Nel presentarLe il Corpo Diplomatico, Signor Presidente, vorrei rimarcare l'ampiezza dei rapporti che la Santa Sede intrattiene con numerosi Stati di ogni continente e con vari Organismi Internazionali. Ciò è reso possibile, appunto, dalle numerose Ambasciate, come anche dai viaggi apostolici del Santo Padre, dagli innumerevoli incontri che Egli e i Suoi Collaboratori hanno quasi quotidianamente con personalità di ogni provenienza, dalla fitta rete delle Rappresentanze Pontificie sparse in ogni parte del mondo, e dall'intensa ed apprezzata attività della Santa Sede nei Consessi internazionali. Tutto questo impegno, dispiegato in diversi modi, è al servizio della missione spirituale di Colui che per divino mandato è il Padre comune non solo dei credenti, ma di tutti, perché tutti sono creature di Dio. Non a caso anche chi non condivide la fede cristiana, guarda al Papa come al Portavoce delle supreme istanze morali, e ne ascolta i richiami al rispetto della dignità dell'uomo, alla promozione della pace e dello sviluppo e alla collaborazione sincera fra popoli, religioni e culture per un avvenire migliore della famiglia umana.
Si tratta di una realtà che non è solo di oggi, ma che dura ormai da secoli, sotto forme cangianti, come ci ricorda questo splendido ambiente dove ci troviamo. Infatti, la Sala Regia, come dice il suo stesso nome, è la degna cornice in cui nel passato si sono svolti importanti incontri fra il Successore di Pietro e i Sovrani di vari Paesi. Qui, poi, all'inizio di ogni anno, il Santo Padre rivolge la Sua parola ai numerosi Rappresentanti diplomatici di Paesi accreditati presso la Santa Sede per richiamare al mondo la sempre urgente necessità di edificare una convivenza internazionale fondata sui valori della pace e della giustizia.
Signor Presidente, sappiamo che Ella ben apprezza e condivide gli sforzi per la comprensione e la cooperazione fra i popoli e le culture. Sappiamo quanto Le stia a cuore, non solo il bene dell'Italia e in particolare del suo Mezzogiorno, ma anche il processo di unificazione del Continente europeo. Ella sprona l'Italia a promuovere fattivamente la pace nelle varie parti del globo, contrastando le forze oscure e violente del terrorismo e dell’odio. Conosciamo il Suo costante interesse al dialogo e al costruttivo confronto fra posizioni ideali, culturali e religiose diverse, al fine di promuovere fattivamente il bene dell'umanità.

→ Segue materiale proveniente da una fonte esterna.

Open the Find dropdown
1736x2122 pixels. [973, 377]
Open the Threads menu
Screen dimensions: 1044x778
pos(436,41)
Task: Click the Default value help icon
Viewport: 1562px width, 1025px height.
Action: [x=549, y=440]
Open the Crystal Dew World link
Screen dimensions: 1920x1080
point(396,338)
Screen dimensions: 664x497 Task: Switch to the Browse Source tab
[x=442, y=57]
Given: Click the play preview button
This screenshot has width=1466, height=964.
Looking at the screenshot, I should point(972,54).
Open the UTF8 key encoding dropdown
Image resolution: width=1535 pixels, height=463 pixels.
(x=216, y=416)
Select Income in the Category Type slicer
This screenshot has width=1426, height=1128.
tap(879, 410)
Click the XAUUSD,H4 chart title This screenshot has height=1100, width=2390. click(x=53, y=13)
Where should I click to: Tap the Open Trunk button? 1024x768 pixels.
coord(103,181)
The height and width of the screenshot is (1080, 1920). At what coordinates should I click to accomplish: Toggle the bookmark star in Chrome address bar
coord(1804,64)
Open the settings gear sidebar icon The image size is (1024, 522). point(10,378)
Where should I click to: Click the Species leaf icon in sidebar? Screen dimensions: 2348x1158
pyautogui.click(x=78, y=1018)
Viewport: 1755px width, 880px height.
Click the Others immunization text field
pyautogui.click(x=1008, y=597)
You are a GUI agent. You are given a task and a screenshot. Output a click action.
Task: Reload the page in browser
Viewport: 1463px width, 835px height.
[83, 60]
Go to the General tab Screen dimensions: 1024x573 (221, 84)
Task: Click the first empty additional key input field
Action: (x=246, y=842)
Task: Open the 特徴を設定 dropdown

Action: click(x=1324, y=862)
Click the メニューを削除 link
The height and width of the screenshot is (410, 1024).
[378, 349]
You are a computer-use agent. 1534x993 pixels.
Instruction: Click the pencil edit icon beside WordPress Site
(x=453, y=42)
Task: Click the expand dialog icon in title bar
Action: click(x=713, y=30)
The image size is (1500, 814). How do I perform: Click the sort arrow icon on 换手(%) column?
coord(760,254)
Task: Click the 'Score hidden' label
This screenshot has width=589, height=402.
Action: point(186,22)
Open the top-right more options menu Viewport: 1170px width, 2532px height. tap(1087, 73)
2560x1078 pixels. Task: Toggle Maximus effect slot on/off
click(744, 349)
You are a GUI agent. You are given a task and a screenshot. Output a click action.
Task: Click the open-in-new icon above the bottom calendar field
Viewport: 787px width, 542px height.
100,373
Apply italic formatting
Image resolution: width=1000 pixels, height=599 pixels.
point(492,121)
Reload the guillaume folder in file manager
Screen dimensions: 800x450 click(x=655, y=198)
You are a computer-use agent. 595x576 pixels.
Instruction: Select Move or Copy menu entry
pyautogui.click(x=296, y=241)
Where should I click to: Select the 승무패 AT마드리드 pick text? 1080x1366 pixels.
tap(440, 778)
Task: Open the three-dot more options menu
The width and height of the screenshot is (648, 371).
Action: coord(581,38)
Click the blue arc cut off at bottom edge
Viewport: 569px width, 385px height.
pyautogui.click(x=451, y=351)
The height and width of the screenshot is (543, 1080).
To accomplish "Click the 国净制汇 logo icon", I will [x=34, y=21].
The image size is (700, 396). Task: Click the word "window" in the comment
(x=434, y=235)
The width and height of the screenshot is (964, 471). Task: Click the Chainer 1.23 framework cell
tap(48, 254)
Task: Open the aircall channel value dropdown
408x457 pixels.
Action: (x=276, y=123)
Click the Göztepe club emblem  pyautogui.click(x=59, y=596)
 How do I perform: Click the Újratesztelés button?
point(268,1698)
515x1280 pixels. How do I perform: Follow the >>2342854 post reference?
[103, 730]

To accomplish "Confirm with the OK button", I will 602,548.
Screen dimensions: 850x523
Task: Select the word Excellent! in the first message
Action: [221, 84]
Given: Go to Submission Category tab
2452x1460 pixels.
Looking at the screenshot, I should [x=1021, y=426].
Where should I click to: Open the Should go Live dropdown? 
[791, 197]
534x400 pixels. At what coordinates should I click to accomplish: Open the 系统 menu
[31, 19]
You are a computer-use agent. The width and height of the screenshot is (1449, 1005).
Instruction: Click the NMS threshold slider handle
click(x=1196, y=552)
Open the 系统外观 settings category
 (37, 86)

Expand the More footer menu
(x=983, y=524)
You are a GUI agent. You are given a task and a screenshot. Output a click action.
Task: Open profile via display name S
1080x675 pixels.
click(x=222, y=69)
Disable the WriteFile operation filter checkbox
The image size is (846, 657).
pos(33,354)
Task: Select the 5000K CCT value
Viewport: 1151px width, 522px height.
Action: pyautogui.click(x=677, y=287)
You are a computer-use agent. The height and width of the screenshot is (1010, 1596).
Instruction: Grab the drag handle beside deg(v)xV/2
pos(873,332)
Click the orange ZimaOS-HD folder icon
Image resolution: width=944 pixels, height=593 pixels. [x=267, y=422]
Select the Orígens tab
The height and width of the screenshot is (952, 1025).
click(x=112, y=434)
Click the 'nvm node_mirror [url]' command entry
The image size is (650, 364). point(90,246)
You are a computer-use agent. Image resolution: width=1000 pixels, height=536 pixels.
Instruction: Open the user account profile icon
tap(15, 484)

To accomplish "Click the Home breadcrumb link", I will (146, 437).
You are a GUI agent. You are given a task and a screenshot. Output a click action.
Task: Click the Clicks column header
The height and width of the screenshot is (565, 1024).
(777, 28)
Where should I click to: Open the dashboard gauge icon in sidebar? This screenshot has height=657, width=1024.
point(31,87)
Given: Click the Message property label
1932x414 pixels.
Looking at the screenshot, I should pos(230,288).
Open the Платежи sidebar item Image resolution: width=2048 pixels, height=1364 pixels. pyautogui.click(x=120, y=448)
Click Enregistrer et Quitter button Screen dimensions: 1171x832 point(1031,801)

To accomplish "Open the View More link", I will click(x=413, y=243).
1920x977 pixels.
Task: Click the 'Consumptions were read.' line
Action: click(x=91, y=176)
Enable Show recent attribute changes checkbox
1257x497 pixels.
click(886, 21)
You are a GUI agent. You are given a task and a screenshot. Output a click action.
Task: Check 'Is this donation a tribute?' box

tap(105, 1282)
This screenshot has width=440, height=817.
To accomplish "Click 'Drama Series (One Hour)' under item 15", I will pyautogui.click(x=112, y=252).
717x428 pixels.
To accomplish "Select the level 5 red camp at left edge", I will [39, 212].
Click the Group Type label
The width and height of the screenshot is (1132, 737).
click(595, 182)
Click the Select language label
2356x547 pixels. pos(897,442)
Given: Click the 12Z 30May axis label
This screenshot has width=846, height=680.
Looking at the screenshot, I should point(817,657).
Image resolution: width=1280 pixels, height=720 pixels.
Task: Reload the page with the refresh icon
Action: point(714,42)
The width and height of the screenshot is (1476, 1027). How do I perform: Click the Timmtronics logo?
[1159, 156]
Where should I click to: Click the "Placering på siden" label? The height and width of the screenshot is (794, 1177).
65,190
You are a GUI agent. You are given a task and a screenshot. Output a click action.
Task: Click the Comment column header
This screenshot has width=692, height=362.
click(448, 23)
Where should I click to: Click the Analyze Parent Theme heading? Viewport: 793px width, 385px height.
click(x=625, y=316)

E' nella condivisione di questi comuni ideali che noi qui presenti, nella diversità delle nostre funzioni, Le rinnoviamo, Signor Presidente, il nostro augurio per il Suo alto compito, ed auspichiamo che continuino e si intensifichino l'intesa e la collaborazione che esistono non solo fra l'Italia e la Santa Sede, ma anche con tutte le Nazioni che oggi sono qui degnamente rappresentate da questi Ecc.mi Ambasciatori, anzi con ogni Paese della terra.
Ancora una volta, a nome del Corpo Diplomatico accreditato presso la Santa Sede e mio personale, grazie per questa Sua visita in Vaticano, Signor Presidente, e auguri vivissimi per il Suo importante e impegnativo lavoro!